Optimus mc2pinot is a tool to ingest data from Maxcompute to Pinot as a one-time job. It's designed to allow users to easily transfer their data from Maxcompute to Pinot without needing to set up complex pipelines. The tool is built to handle large volumes of data efficiently, ensuring that the ingestion process to Pinot is smooth and reliable.
- Segment Generation: Generates Pinot segments from Maxcompute data.
- One-Time Job: Designed for one-time data transfer, ideal for batch ingestion.
- Efficient Data Handling: Built to handle large volumes of data efficiently.
- Configurable Deep Storage: Segments can be written to different storage backends — local filesystem, OSS, S3 (coming soon), or GCS (coming soon) — via
PINOT__DEEP_STORAGE_URI. - Custom Payload Templating: Supports custom pinot payload with FreeMarker templating, allowing users to include custom metadata in segment upload requests.
- Set the required environment variables.

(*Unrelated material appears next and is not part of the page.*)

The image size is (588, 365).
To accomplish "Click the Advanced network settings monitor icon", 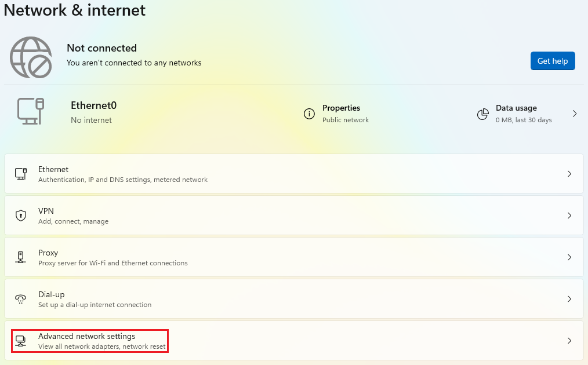I will pyautogui.click(x=21, y=340).
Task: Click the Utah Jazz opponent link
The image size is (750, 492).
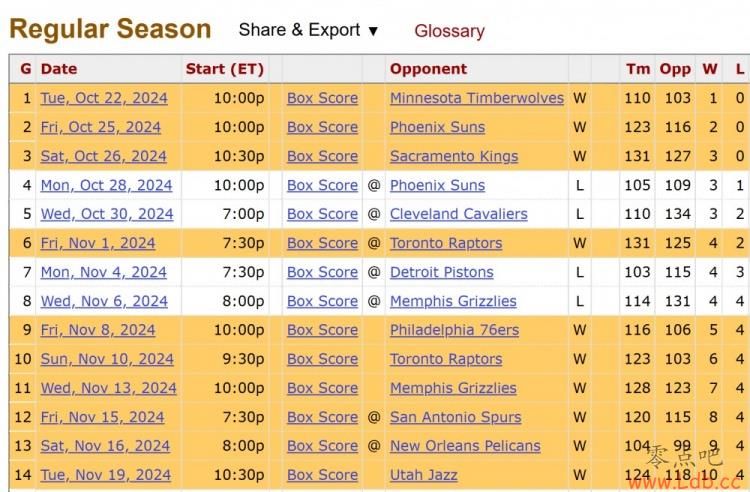Action: (423, 475)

- Build the project using Maven:
mvn clean package - Run the tool using the generated JAR file:
java -jar target/optimus-mc2pinot.jar - Or run using the Maven exec plugin:
mvn clean compile exec:exec
always OSS (MC UNLOAD)
┌─────────────────────┐
│ │
MC (Maxcompute) ──────► OSS Staging ──────► Segment
│ (read) Generation
└─────────────────────┘
│
│ PINOT__DEEP_STORAGE_URI (configurable)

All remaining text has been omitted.